Collected data entries

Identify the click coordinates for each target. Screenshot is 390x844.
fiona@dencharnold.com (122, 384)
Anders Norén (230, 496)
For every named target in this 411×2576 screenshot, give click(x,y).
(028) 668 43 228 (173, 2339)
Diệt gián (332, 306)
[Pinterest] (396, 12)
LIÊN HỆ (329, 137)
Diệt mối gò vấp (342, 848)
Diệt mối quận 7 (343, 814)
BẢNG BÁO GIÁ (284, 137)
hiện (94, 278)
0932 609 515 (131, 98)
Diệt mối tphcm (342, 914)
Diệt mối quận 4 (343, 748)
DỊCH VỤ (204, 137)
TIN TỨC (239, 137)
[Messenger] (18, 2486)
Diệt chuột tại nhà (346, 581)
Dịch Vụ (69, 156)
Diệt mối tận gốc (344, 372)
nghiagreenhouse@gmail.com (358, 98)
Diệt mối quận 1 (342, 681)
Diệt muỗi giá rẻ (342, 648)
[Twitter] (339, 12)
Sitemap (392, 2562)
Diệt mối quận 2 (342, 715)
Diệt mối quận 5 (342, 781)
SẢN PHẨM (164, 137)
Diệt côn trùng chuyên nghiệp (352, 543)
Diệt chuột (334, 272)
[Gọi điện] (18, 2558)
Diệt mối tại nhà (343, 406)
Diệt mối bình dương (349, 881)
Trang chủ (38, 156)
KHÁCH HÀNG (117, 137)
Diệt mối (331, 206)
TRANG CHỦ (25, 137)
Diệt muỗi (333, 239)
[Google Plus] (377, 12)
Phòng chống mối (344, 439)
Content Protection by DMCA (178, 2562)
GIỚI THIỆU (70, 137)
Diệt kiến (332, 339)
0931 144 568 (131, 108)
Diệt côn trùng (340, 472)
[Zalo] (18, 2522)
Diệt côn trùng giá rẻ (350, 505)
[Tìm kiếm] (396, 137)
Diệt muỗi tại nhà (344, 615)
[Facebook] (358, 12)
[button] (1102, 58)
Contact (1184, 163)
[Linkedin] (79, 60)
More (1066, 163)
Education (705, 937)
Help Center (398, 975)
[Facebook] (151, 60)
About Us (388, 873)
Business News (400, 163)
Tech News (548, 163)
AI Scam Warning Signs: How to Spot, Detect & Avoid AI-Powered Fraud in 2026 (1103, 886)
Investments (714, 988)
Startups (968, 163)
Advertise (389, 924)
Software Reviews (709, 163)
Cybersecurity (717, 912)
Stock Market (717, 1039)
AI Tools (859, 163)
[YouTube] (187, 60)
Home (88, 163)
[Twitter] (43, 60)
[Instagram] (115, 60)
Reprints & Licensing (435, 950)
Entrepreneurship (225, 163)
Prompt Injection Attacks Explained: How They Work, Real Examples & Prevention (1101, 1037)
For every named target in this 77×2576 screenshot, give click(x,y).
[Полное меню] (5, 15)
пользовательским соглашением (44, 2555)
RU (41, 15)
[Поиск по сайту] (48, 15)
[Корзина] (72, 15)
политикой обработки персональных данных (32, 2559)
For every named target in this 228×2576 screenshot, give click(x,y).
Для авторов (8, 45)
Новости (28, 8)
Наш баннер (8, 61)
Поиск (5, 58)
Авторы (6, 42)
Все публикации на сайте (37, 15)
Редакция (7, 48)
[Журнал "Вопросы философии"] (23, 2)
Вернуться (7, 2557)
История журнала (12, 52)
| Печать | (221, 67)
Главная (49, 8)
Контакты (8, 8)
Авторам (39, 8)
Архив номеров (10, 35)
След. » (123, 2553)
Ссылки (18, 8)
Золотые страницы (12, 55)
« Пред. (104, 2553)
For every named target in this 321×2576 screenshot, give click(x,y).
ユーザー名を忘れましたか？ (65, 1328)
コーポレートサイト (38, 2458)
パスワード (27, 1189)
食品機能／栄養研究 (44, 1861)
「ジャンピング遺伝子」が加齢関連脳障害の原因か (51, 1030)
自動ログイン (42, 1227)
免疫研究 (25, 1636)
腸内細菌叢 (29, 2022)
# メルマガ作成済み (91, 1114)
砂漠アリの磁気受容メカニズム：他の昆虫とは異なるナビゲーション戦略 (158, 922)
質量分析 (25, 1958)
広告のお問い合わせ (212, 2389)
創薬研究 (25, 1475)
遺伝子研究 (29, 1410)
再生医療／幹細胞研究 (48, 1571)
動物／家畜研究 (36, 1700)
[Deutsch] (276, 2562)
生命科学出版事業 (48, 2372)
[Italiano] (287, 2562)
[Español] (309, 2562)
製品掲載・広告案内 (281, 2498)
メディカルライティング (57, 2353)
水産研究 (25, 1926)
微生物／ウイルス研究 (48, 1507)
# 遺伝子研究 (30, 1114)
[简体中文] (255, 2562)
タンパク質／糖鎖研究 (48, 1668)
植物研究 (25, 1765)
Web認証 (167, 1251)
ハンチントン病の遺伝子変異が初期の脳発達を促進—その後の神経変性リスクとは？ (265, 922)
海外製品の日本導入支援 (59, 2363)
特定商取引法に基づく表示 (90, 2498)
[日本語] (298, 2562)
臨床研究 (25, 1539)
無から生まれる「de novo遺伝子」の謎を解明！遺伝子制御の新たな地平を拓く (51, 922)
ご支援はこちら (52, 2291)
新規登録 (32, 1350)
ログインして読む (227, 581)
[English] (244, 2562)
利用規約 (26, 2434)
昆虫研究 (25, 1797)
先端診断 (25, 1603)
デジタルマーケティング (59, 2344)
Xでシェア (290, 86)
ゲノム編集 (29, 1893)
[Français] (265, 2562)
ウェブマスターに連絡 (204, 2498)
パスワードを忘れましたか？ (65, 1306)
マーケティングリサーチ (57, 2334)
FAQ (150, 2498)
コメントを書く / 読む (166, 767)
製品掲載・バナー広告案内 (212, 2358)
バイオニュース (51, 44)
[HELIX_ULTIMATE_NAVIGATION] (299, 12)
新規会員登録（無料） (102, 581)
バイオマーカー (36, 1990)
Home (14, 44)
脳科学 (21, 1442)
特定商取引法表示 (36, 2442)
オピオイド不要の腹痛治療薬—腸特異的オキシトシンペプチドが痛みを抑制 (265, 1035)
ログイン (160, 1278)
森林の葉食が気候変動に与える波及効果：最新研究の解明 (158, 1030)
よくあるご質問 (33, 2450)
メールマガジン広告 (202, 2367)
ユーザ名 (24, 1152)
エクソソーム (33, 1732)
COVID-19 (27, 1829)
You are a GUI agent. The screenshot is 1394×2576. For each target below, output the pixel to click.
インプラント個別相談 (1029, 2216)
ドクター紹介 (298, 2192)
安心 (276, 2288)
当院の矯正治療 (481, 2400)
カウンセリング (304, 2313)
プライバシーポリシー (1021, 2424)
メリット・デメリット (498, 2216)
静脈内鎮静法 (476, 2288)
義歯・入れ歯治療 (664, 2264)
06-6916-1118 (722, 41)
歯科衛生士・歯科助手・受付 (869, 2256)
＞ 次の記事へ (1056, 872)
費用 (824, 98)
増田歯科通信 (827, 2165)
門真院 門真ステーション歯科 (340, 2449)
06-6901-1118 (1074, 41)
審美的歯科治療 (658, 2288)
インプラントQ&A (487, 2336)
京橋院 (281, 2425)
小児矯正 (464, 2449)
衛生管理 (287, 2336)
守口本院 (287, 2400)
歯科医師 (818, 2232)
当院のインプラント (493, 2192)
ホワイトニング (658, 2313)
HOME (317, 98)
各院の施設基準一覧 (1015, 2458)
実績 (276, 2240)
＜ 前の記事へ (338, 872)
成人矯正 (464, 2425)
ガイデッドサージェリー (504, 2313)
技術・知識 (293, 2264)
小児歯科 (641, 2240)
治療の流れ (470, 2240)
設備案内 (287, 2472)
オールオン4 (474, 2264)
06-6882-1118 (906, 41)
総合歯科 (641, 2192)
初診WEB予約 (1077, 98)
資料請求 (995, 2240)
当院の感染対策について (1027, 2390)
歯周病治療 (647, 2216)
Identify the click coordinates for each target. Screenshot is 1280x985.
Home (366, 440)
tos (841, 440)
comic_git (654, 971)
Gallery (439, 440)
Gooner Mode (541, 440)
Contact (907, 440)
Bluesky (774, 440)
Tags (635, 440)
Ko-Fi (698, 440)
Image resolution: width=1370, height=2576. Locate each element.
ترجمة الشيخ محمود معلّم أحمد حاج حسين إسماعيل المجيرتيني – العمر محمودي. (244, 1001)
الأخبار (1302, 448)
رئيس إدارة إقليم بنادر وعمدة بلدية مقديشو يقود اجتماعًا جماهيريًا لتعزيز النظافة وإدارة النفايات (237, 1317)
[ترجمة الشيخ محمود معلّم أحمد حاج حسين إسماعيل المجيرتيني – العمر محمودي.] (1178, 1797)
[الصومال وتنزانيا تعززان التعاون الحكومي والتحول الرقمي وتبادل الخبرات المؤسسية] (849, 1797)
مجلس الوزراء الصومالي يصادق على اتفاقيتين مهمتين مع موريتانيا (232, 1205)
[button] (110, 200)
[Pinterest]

Try it: Transcribe each line of the data above, unaltered, from the one where "広告のお問い合わせ (212, 2389)" appears to the one where "静脈内鎮静法 (476, 2288)" appears, inclusive of both.

Worked solution:
広告のお問い合わせ (212, 2389)
創薬研究 (25, 1475)
遺伝子研究 (29, 1410)
再生医療／幹細胞研究 (48, 1571)
動物／家畜研究 (36, 1700)
[Deutsch] (276, 2562)
生命科学出版事業 (48, 2372)
[Italiano] (287, 2562)
[Español] (309, 2562)
製品掲載・広告案内 (281, 2498)
メディカルライティング (57, 2353)
水産研究 (25, 1926)
微生物／ウイルス研究 (48, 1507)
# 遺伝子研究 (30, 1114)
[简体中文] (255, 2562)
タンパク質／糖鎖研究 (48, 1668)
植物研究 (25, 1765)
Web認証 (167, 1251)
ハンチントン病の遺伝子変異が初期の脳発達を促進—その後の神経変性リスクとは？ (265, 922)
海外製品の日本導入支援 (59, 2363)
特定商取引法に基づく表示 (90, 2498)
[日本語] (298, 2562)
臨床研究 (25, 1539)
無から生まれる「de novo遺伝子」の謎を解明！遺伝子制御の新たな地平を拓く (51, 922)
ご支援はこちら (52, 2291)
新規登録 (32, 1350)
ログインして読む (227, 581)
[English] (244, 2562)
利用規約 (26, 2434)
昆虫研究 (25, 1797)
先端診断 (25, 1603)
デジタルマーケティング (59, 2344)
Xでシェア (290, 86)
ゲノム編集 (29, 1893)
[Français] (265, 2562)
ウェブマスターに連絡 (204, 2498)
パスワードを忘れましたか？ (65, 1306)
マーケティングリサーチ (57, 2334)
FAQ (150, 2498)
コメントを書く / 読む (166, 767)
製品掲載・バナー広告案内 (212, 2358)
バイオニュース (51, 44)
[HELIX_ULTIMATE_NAVIGATION] (299, 12)
新規会員登録（無料） (102, 581)
バイオマーカー (36, 1990)
Home (14, 44)
脳科学 (21, 1442)
特定商取引法表示 (36, 2442)
オピオイド不要の腹痛治療薬—腸特異的オキシトシンペプチドが痛みを抑制 (265, 1035)
ログイン (160, 1278)
森林の葉食が気候変動に与える波及効果：最新研究の解明 (158, 1030)
よくあるご質問 (33, 2450)
メールマガジン広告 (202, 2367)
ユーザ名 (24, 1152)
エクソソーム (33, 1732)
COVID-19 (27, 1829)
You are a GUI agent. The screenshot is 1394×2576. For each target below, output the pixel to click.
インプラント個別相談 (1029, 2216)
ドクター紹介 (298, 2192)
安心 (276, 2288)
当院の矯正治療 (481, 2400)
カウンセリング (304, 2313)
プライバシーポリシー (1021, 2424)
メリット・デメリット (498, 2216)
静脈内鎮静法 (476, 2288)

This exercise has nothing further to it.